If you thought there was enough Fast around here on race day already, think again. A pair of accomplished pros have joined local amateur squads.
Competing elite teams will be as deflated as local Cross fans are thrilled to learn that Jonathan Page is joining Battley Harley Davidson Elite Cycling for the 2008 summer campaign. Page indicates in his journal that he'll be starting with the team for CSC and racing with them through August. Page is a 3-time US National Cyclocross Champion (plus twice more as a U-23, and once again as a Junior), netted a 2nd at CX Natz last season, and was the 2006 World CX Championships silver medalist. Breathe your collective sighs of relief that he's not starting with Harley until after Poolesville. But lest you think Page's successes were confined to the mud, know also that he won Fitchburg-Longsjo in 2005. He raced on the road for Nature Valley in 2007 and for Colavita / Sutter Home in 2006.
Haymarket Bicycles has also been steadily growing their talent roster. Now racing with them is former pro Matt DeCanio, whose current fame stems less from his palmares than from his role as a doping whistle-blower. DeCanio's story is long and, well, storied. Perhaps the best narrative I've found on him is this article from The Miami New Times, published in 2006. Whether you think you know his story or you've never heard it, the article is a worthwhile read. Matt declined to be interviewed for GamJams, though his website makes his point of view pretty clear, as does this article published originally in RaceListings.com, where he outlines how he believes the cycling establishment perpetuates doping in the sport.
Matt last raced in 2006 at the Tour of Shenandoah, and has joined Haymarket en route to what he hopes is a return to the pro ranks. His most successful season to date was when he raced for Prime Alliance in 2003, alongside teammate (wait for it) Jonathan Page. Also on the team was Jonathan Vaughters, an anti-doping crusader on a different road.

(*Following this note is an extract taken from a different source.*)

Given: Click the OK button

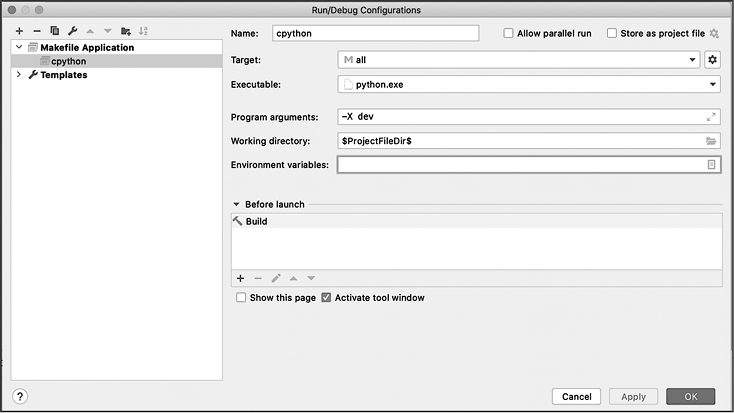Looking at the screenshot, I should [x=690, y=396].
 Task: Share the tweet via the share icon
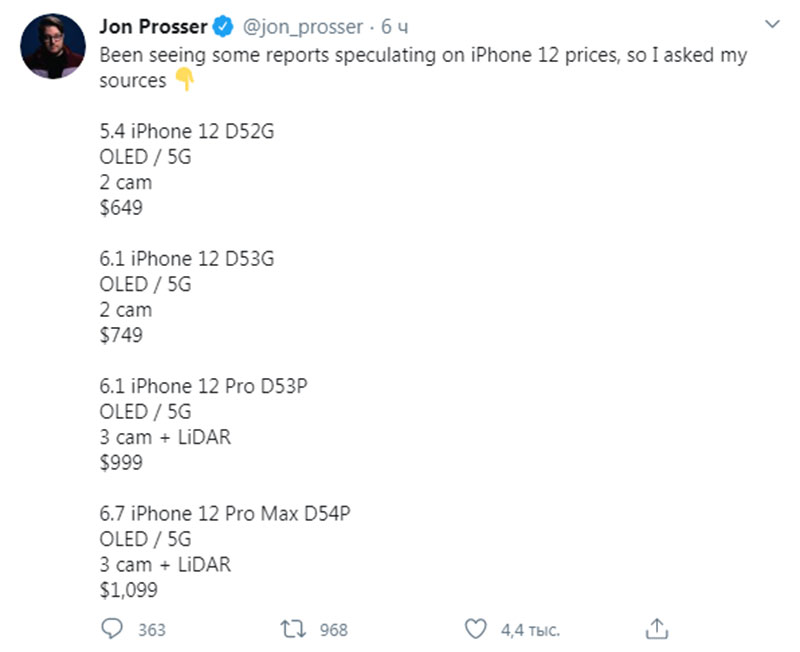[x=657, y=629]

What will the presence of these cycling celebrities mean to local racing? Well for one, it's likely to get faster and even more competitive. And some of our local squads, racers and even races are also likely to gain some national visibility (which feeds the cycle - vicious or virtuous - of racers and races getting faster, and then better known as fast races, and then making racers faster, and on and on). It's going to be a wild ride for racers in the region, where every weekend (and even Tuesday Night Worlds, or Sunday morning group rides) becomes a training camp taught by pros with international accomplishments, and the teams that benefit directly from that experience. If there were a way to say "a rising tide lifts all boats" without resorting to a cliche, I'd use it here. Speed, strategy, skill and an increasing level of expectation are all infectious. We're in for a Fast epidemic in the Mid-Atlantic region.